On the other hand, we found that steroids had no significant effect neither on ICU LOS nor on ICU mortality. In fact, crude mortality in this population depends on multiple factors such as injury severity, comorbidities, nosocomial events…

Several limitations must be mentioned: First, our study was conducted with an “intention to treat” basis. As a consequence, we also included in our prospective cohort the patients who didn’t receive steroids for the whole scheduled period. Second, all our patients received etomidate for endotracheal intubation. Malerba et al. reported that a single dose of this anaesthetic agent may blunt the adrenal function for 4–24 h [26]. Vinclair et al. reported that 12 h after etomidate administration, 80 % of patients had etomidate-related adrenal insufficiency which resolved within 48 h [27]. In our study, hormonal investigations were not performed in order to identify patients with hypothalamic–pituitary–adrenal (HPA) axis impairment. In fact, low-dose steroids may be more effective in patients with corticosteroid insufficiency. Thus, the effectiveness of steroids that we reported may be explained by the fact that hydrocortisone counterbalances the effects of etomidate on adrenal cortisol.
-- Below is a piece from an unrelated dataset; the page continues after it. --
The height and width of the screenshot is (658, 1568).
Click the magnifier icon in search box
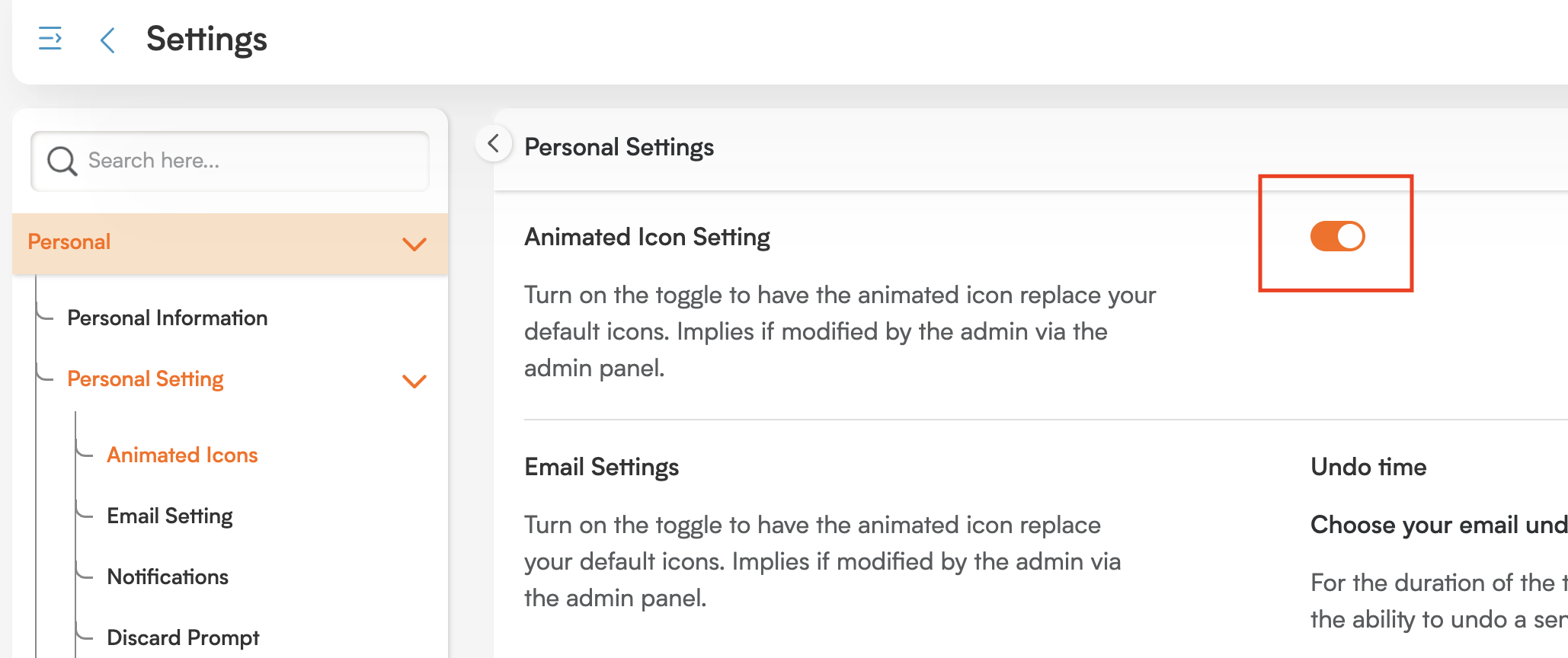[x=62, y=161]
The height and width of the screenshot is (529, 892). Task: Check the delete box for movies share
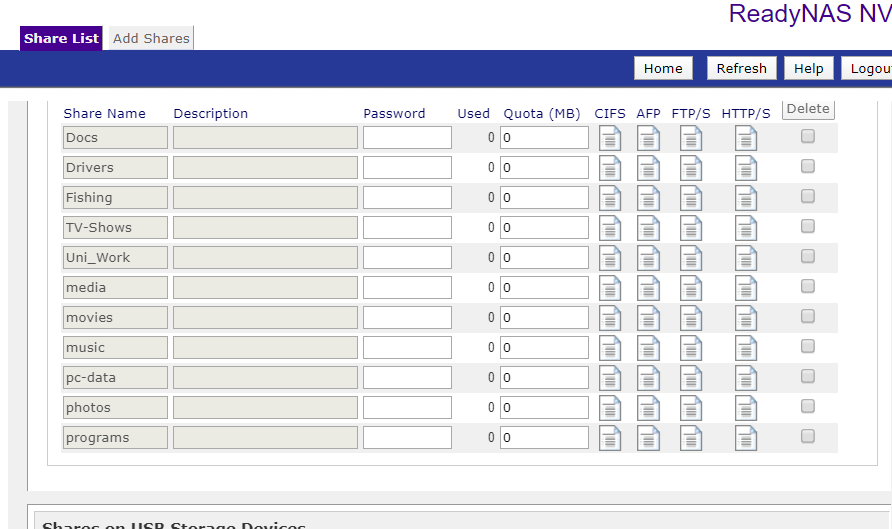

Third, specific investigations for diagnosing PE were not systematically performed for all patients: only those with high suspicion of PE underwent spiral-CT scan. Thus, further studies are required to support our results.

Conclusion

An early low-dose steroid therapy is effective for preventing symptomatic PE in patients with multiple trauma. Usual preventive measures must be instituted as soon as possible, when feasible. Further studies are needed to support this finding.